Supercooled liquids (water that's frozen solid in temperature but still liquid in structure) have real uses in cryopreservation and medical storage. Understanding how to keep them stable longer without chemical additives could improve organ transplant viability and reduce biological sample damage during freezing procedures.

Simulating Infant First-Person Sensorimotor Experience via Motion Retargeting from Babies to Humanoids

Using robots to recreate what babies actually feel and sense while moving

Researchers developed a method to translate infant movements from videos onto humanoid robots and virtual models, recreating not just the motion but also the sensory feedback—touch, muscle awareness, and visual input—that babies experience. The technique reconstructs a baby's full 3D body position from a single video, then maps those movements onto different robot platforms with sub-centimeter accuracy, generating realistic streams of multimodal sensory data.

Scientists can now study how babies develop motor skills by literally experiencing movement through a robot's sensors, rather than just watching from the outside. This opens new ways to detect early signs of developmental disorders, helps roboticists design machines that learn more like humans do, and gives developmental psychologists direct access to the sensory world of infancy—something previously impossible to measure or replicate.

A geometry aware framework enhances noninvasive mapping of whole human brain dynamics

Using brain shape to map electrical signals more accurately across the whole brain

A new method called Geometric Basis Functions uses each person's unique brain shape to better pinpoint where electrical activity originates during EEG and MEG scans. The technique works by breaking down the brain's surface into natural geometric patterns and combining them to reconstruct neural activity, and tests show it achieves higher accuracy than existing approaches across multiple types of brain data.

Current brain imaging methods often place neural activity in the wrong location or require oversimplified assumptions about how the brain is organized. This approach leverages individual brain anatomy to make non-invasive scans more precise, which could improve diagnosis of conditions like epilepsy and strengthen neuroscience research by capturing faster, more detailed maps of how different brain regions communicate.

One-shot emergency psychiatric triage across 15 frontier AI chatbots

Do AI chatbots correctly identify psychiatric emergencies in one message?

AI chatbots almost never miss true psychiatric emergencies—correctly flagging 94% of crisis cases for immediate care. But they frequently over-triage less urgent situations, incorrectly labeling routine or moderately concerning messages as needing faster response than they actually do.

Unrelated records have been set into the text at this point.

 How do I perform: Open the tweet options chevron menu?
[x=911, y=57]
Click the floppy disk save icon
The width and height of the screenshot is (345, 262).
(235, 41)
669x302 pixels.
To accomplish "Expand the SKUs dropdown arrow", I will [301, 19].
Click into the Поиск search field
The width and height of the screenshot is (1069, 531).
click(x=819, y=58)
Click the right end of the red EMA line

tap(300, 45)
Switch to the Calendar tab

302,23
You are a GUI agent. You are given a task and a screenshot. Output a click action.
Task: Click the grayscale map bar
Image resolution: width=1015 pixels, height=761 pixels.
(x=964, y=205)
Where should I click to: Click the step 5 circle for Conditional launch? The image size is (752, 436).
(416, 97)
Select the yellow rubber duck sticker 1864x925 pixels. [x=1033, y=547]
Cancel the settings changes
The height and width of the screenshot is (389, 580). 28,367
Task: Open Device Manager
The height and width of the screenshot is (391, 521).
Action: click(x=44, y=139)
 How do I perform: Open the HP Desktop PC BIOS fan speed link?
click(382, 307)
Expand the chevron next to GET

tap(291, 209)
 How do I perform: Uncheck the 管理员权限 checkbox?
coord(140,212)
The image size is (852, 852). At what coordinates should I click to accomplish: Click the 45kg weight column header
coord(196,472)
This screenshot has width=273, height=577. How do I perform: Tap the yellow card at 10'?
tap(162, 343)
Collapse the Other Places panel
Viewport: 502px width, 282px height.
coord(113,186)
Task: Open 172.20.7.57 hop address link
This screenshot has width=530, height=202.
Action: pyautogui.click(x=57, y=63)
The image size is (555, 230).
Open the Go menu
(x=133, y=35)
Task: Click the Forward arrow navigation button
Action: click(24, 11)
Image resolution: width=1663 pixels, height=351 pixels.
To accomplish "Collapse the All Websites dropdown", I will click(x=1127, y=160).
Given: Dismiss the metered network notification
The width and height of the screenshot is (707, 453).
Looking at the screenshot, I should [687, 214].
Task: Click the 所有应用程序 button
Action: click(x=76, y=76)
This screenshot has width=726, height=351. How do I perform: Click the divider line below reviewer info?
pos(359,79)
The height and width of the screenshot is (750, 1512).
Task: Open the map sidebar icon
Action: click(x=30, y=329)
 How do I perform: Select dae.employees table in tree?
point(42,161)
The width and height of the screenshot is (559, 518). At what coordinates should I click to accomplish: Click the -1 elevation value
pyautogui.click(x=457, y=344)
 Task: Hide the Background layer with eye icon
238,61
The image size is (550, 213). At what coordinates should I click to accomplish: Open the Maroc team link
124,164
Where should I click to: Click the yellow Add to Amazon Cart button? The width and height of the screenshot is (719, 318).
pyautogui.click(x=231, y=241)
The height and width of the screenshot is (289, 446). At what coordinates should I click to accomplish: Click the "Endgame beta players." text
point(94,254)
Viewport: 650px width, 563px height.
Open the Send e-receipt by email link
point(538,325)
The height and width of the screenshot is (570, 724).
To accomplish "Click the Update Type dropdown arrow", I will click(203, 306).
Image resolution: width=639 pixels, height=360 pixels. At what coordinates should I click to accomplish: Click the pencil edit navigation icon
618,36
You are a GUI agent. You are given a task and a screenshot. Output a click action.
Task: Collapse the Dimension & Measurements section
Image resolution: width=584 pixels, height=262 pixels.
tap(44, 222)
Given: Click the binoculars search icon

As people increasingly turn to chatbots for mental health guidance, this gap matters in opposite ways: the systems are reliable safety nets that won't let genuine crises slip through unnoticed, but they may also overwhelm emergency services and create unnecessary anxiety by treating normal distress as a crisis. Better calibration could preserve the protective function while reducing false alarms.

Independent-Component-Based Encoding Models of Brain Activity During Story Comprehension

Finding the brain's consistent story-processing networks despite individual differences

Researchers developed a new way to map how brain networks respond to stories by filtering out noise and individual variation in brain anatomy. Rather than analyzing individual pixels of brain scans, they identified independent functional networks and found that certain networks—like those for hearing and language—reliably respond to linguistic features of stories across different people, with their predictions confirmed by known acoustic properties.

Brain imaging studies often struggle because each person's brain is wired slightly differently, making it hard to draw general conclusions. This method cuts through that noise to identify which brain networks actually respond to language, regardless of where those networks sit in each individual's head. That makes it easier for neuroscientists to compare results across studies and build more accurate models of how we understand language and stories.